TASK REQUIREMENTS:
Reproduce the listing below word for word, from its first line through the line containing "will click(x=477, y=340).".

[Saved data entries]
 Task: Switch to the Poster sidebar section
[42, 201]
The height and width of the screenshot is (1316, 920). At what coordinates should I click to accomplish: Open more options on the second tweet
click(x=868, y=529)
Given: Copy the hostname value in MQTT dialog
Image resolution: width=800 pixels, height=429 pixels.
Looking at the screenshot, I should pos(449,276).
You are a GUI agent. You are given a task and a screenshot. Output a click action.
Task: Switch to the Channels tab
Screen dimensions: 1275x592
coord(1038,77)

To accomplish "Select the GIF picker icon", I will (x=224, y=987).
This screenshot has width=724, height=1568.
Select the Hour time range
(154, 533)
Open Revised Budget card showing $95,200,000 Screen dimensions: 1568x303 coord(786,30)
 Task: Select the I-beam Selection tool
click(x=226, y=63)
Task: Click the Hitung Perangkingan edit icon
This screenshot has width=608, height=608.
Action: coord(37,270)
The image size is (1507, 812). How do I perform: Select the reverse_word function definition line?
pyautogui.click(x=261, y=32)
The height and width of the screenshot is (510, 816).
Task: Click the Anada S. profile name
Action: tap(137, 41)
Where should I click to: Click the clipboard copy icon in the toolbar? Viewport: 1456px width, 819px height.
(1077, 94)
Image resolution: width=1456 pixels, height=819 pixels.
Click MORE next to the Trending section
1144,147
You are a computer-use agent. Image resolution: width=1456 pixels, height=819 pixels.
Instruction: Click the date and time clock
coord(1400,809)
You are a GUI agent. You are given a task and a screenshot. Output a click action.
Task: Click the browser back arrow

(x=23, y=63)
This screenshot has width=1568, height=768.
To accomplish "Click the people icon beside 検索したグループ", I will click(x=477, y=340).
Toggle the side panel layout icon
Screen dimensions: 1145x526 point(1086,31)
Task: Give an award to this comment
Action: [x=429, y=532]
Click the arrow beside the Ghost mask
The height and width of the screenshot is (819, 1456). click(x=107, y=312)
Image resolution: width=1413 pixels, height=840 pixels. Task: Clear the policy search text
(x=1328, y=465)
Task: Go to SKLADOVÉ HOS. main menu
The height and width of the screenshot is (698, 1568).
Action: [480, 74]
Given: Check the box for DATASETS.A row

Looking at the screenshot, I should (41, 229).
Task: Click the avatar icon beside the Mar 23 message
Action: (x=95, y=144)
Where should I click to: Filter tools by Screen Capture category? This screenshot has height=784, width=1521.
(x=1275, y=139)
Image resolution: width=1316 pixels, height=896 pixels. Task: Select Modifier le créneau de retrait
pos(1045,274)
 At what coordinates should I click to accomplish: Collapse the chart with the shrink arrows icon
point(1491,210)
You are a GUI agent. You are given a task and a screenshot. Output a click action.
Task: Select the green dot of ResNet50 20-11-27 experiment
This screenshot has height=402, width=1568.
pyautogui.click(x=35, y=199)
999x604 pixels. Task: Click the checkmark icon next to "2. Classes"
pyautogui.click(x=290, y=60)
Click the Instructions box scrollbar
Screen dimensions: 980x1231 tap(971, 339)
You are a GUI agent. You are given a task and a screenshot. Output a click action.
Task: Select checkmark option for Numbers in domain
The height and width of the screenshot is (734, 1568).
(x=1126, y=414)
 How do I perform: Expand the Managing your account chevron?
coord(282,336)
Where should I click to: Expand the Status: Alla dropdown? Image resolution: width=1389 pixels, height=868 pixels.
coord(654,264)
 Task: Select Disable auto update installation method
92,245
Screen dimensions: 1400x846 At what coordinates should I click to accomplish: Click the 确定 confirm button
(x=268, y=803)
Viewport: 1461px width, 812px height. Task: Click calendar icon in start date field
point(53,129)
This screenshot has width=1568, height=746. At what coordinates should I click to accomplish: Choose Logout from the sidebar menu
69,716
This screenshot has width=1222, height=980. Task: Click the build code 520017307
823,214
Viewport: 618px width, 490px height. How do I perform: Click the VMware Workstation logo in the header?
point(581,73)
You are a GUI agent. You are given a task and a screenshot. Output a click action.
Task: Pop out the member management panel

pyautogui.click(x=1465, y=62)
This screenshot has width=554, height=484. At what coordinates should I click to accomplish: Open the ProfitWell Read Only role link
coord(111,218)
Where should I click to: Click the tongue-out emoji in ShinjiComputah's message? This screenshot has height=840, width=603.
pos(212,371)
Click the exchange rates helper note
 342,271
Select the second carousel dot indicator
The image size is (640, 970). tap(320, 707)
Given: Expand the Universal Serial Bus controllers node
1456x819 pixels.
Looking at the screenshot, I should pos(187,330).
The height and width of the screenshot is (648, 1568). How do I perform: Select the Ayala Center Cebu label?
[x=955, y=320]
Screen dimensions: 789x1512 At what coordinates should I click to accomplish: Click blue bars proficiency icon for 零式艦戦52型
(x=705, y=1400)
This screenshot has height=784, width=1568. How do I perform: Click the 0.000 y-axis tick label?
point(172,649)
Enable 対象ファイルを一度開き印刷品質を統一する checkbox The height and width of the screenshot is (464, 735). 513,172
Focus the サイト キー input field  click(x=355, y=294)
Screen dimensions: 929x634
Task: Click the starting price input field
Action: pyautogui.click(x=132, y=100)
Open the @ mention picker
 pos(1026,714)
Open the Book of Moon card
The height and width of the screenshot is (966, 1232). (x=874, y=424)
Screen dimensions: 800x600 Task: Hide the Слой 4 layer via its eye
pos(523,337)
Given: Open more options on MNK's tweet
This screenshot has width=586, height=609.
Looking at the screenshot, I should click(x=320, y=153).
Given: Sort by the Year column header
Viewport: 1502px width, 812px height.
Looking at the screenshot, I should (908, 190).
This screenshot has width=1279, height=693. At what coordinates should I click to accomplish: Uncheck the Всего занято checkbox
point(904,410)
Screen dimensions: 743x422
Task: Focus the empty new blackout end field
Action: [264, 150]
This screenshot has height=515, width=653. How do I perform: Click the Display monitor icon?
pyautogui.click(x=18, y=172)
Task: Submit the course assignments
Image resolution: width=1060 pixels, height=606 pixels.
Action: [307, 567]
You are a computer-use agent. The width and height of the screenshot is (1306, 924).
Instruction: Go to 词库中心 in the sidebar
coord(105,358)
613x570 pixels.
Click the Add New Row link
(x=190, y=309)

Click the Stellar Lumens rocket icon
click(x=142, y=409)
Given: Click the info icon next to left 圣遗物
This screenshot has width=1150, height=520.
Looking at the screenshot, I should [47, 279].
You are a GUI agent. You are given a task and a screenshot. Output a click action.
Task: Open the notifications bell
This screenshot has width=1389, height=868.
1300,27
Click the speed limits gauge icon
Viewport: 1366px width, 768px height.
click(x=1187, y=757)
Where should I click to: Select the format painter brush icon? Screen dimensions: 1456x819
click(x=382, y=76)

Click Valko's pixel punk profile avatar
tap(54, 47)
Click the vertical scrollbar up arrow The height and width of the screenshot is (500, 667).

WRITTEN RESPONSE:
 Task: Switch to the Poster sidebar section
[42, 201]
The height and width of the screenshot is (1316, 920). At what coordinates should I click to accomplish: Open more options on the second tweet
click(x=868, y=529)
Given: Copy the hostname value in MQTT dialog
Image resolution: width=800 pixels, height=429 pixels.
Looking at the screenshot, I should pos(449,276).
You are a GUI agent. You are given a task and a screenshot. Output a click action.
Task: Switch to the Channels tab
Screen dimensions: 1275x592
coord(1038,77)

To accomplish "Select the GIF picker icon", I will (x=224, y=987).
This screenshot has width=724, height=1568.
Select the Hour time range
(154, 533)
Open Revised Budget card showing $95,200,000 Screen dimensions: 1568x303 coord(786,30)
 Task: Select the I-beam Selection tool
click(x=226, y=63)
Task: Click the Hitung Perangkingan edit icon
This screenshot has width=608, height=608.
Action: coord(37,270)
The image size is (1507, 812). How do I perform: Select the reverse_word function definition line?
pyautogui.click(x=261, y=32)
The height and width of the screenshot is (510, 816).
Task: Click the Anada S. profile name
Action: tap(137, 41)
Where should I click to: Click the clipboard copy icon in the toolbar? Viewport: 1456px width, 819px height.
(1077, 94)
Image resolution: width=1456 pixels, height=819 pixels.
Click MORE next to the Trending section
1144,147
You are a computer-use agent. Image resolution: width=1456 pixels, height=819 pixels.
Instruction: Click the date and time clock
coord(1400,809)
You are a GUI agent. You are given a task and a screenshot. Output a click action.
Task: Click the browser back arrow

(x=23, y=63)
This screenshot has width=1568, height=768.
To accomplish "Click the people icon beside 検索したグループ", I will click(x=477, y=340).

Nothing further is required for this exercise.